Exercise prompt:
Give back, unchanged, each line from the one containing "Task: Click the Network globe icon" through the last line of the entries below.

Exercise input:
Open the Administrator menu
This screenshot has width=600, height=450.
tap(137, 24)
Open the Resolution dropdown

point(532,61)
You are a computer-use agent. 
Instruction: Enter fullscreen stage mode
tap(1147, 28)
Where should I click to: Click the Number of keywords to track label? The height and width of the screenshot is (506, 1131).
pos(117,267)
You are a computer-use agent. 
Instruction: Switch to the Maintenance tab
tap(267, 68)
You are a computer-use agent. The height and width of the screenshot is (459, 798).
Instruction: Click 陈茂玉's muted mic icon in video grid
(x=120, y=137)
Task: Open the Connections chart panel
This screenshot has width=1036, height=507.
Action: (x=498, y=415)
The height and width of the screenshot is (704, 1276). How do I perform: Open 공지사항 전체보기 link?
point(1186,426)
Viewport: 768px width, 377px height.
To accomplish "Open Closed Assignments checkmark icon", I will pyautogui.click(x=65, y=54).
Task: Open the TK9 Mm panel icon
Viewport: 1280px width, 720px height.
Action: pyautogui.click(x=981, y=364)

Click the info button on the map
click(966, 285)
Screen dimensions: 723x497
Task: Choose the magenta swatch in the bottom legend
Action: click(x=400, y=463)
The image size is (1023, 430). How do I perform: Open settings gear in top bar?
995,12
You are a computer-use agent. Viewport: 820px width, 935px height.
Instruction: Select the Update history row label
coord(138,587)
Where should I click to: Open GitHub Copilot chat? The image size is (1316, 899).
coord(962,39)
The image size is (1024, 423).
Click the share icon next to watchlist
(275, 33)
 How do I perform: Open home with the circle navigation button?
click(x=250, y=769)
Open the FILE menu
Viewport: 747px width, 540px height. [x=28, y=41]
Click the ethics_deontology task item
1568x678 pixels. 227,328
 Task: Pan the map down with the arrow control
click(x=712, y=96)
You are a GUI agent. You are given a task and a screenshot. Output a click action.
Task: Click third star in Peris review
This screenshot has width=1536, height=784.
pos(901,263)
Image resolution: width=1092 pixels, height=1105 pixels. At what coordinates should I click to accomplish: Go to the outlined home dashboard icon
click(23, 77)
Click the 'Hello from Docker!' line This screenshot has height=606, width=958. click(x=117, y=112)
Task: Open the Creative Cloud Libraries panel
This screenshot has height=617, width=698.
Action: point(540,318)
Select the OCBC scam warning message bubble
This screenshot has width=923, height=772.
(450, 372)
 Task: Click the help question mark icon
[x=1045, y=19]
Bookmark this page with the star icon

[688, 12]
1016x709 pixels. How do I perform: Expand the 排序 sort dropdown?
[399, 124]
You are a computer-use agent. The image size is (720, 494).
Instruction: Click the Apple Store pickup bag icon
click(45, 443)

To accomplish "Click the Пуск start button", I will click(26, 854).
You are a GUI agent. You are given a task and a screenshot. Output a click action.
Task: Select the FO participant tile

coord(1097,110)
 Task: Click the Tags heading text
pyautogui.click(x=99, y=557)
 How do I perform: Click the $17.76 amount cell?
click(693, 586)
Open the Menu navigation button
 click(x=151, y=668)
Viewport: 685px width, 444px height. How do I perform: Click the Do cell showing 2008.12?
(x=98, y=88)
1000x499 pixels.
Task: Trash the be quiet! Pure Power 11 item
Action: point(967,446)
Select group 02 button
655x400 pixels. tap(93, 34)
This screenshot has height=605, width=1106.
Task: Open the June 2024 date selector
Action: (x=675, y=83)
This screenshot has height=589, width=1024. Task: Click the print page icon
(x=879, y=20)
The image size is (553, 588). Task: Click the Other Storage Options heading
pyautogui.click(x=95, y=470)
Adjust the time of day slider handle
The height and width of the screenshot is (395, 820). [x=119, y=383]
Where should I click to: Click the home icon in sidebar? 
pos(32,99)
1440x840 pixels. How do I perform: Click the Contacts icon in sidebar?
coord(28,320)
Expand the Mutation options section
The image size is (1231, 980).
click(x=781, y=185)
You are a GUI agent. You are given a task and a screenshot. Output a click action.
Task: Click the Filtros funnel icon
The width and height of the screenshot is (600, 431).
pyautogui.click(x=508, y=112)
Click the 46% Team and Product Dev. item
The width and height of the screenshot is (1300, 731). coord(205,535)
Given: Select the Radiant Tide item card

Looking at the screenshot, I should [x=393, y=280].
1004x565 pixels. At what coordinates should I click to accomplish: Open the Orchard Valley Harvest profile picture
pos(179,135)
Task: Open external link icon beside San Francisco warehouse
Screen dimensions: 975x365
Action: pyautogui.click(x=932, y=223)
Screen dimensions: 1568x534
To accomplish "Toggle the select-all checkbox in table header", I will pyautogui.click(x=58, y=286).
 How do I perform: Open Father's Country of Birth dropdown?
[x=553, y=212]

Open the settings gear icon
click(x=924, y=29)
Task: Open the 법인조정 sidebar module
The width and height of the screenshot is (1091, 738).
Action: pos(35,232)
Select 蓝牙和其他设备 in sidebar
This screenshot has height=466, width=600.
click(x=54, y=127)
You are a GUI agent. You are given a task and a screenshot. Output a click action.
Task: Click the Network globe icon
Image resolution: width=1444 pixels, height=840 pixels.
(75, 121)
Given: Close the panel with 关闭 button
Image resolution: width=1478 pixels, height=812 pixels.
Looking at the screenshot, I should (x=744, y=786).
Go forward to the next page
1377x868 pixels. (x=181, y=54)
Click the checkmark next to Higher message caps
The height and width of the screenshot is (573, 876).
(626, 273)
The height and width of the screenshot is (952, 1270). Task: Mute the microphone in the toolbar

Problem solution:
Task: Click the Network globe icon
Image resolution: width=1444 pixels, height=840 pixels.
(75, 121)
Given: Close the panel with 关闭 button
Image resolution: width=1478 pixels, height=812 pixels.
Looking at the screenshot, I should (x=744, y=786).
Go forward to the next page
1377x868 pixels. (x=181, y=54)
Click the checkmark next to Higher message caps
The height and width of the screenshot is (573, 876).
(626, 273)
The height and width of the screenshot is (952, 1270). Task: Mute the microphone in the toolbar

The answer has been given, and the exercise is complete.